[Extracted records]
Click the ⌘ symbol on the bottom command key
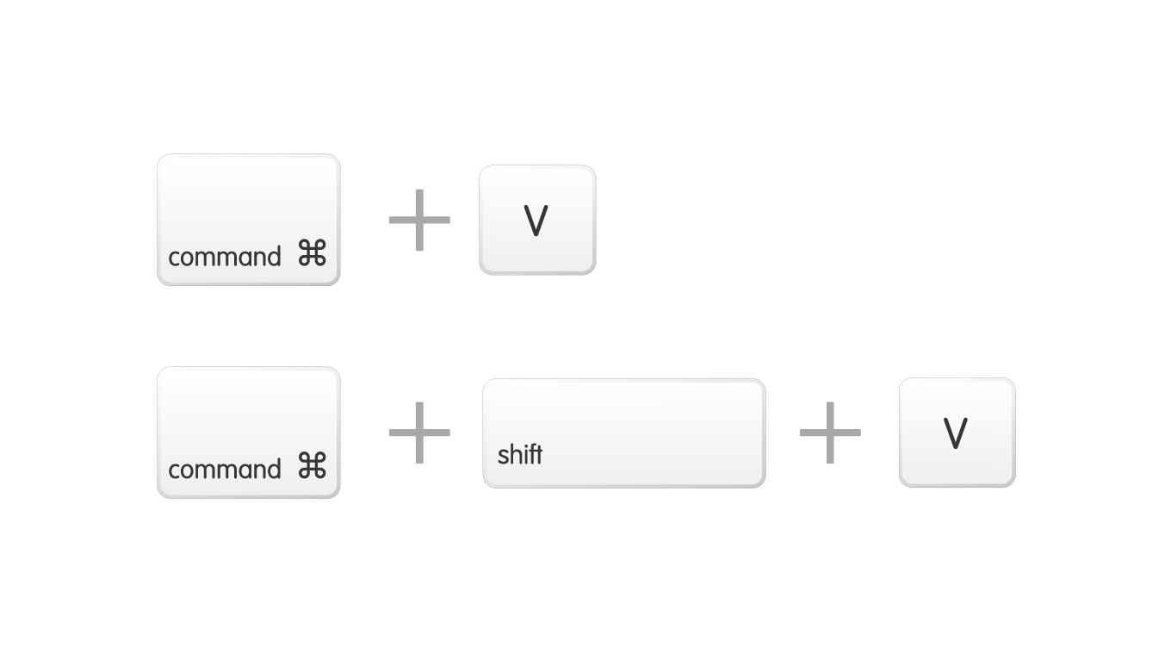Viewport: 1171px width, 660px height. (x=312, y=466)
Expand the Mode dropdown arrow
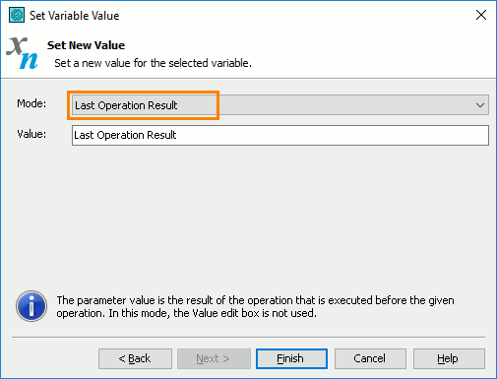The height and width of the screenshot is (379, 497). tap(480, 105)
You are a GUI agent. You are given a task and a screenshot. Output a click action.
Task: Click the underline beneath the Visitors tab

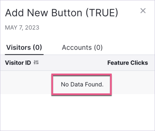pos(24,54)
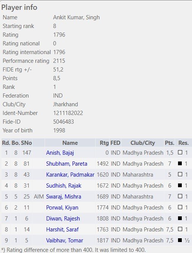Click white piece icon in round 1
The height and width of the screenshot is (253, 192).
180,152
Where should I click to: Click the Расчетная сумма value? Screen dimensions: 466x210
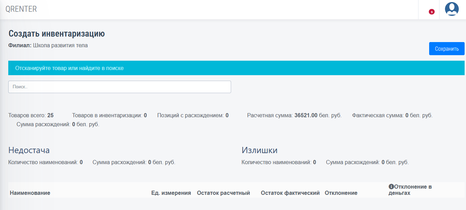tap(305, 115)
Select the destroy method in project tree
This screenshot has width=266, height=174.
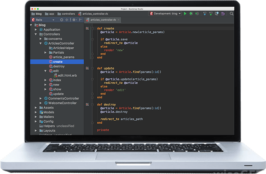(x=58, y=66)
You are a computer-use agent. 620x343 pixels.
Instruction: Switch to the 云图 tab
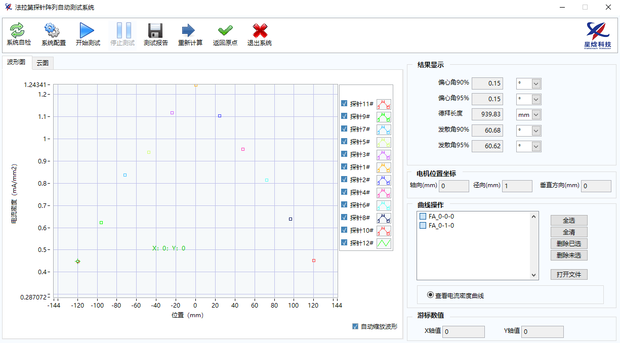coord(43,63)
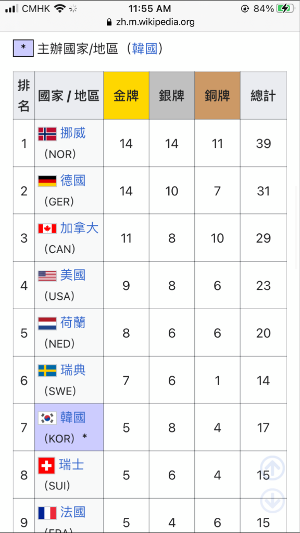Tap the Switzerland flag icon
Screen dimensions: 300x533
(46, 465)
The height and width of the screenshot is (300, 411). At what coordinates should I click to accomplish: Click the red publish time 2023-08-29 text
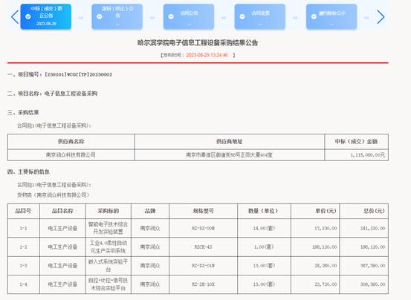207,55
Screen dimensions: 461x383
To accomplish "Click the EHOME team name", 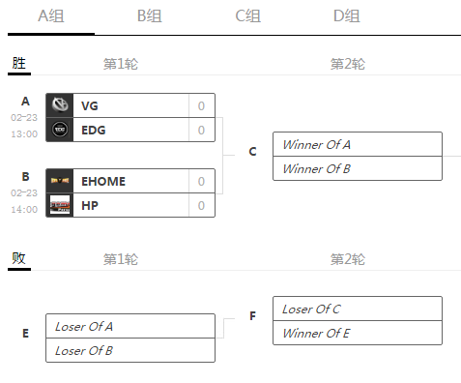I will [x=103, y=182].
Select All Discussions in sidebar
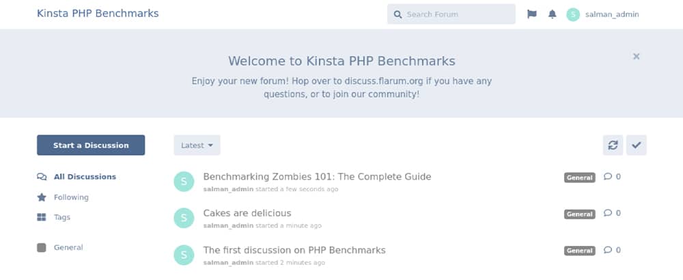 click(85, 177)
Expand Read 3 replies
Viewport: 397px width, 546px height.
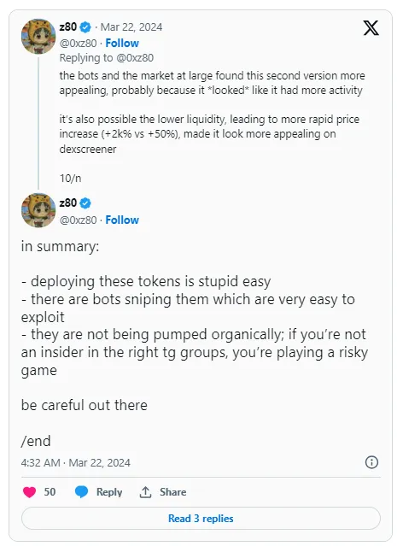[201, 518]
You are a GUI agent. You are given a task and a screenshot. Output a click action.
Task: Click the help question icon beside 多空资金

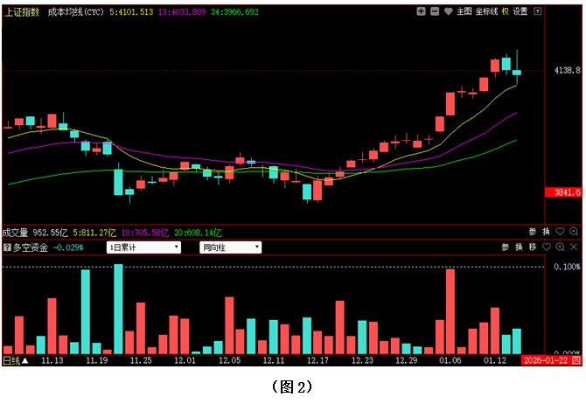[7, 247]
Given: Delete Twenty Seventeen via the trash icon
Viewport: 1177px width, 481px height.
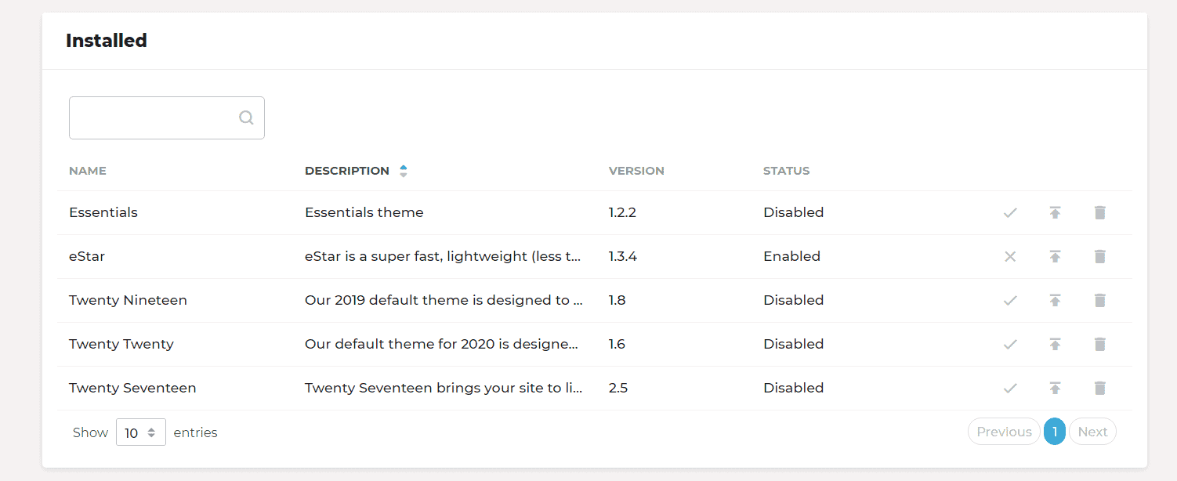Looking at the screenshot, I should point(1099,388).
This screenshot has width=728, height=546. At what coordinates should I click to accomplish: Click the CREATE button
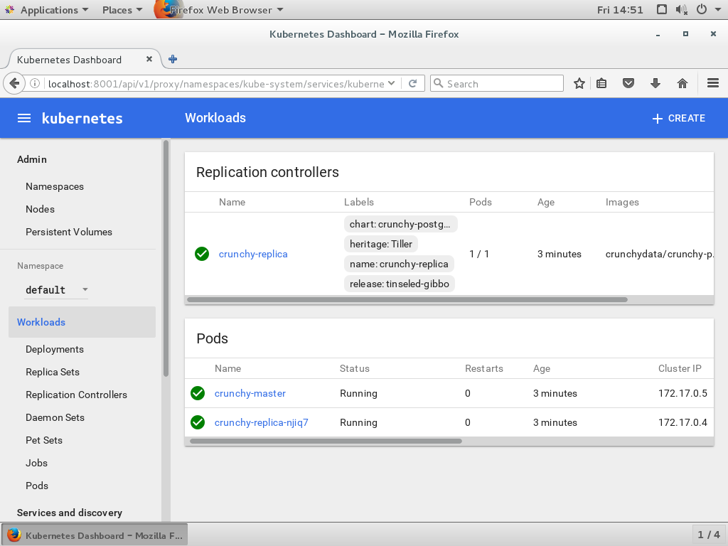tap(678, 118)
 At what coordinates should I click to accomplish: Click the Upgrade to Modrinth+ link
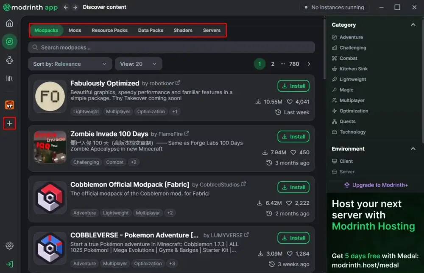tap(376, 185)
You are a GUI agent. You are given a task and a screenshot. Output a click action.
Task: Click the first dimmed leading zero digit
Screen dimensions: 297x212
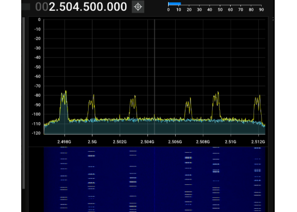pos(39,7)
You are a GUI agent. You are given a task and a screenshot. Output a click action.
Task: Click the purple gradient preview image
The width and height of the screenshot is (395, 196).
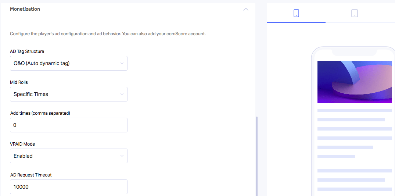click(355, 82)
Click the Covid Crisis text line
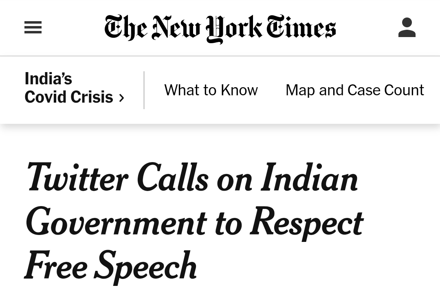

◆ EXERCISE INSTRUCTIONS: Pictures stay out. Copy exactly, and only, the lines from the one containing "This screenshot has width=728, height=546." through the end of the data.

◆ EXERCISE ANSWER:
This screenshot has width=728, height=546. At what coordinates should I click to accomplish: Click the CREATE button
tap(678, 118)
 At what coordinates should I click to accomplish: Click the Upgrade to Modrinth+ link
tap(376, 185)
You are a GUI agent. You are given a task and a screenshot. Output a click action.
Task: Click the first dimmed leading zero digit
Screen dimensions: 297x212
pos(39,7)
You are a GUI agent. You are given a task and a screenshot. Output a click action.
Task: Click the purple gradient preview image
The width and height of the screenshot is (395, 196).
click(355, 82)
Click the Covid Crisis text line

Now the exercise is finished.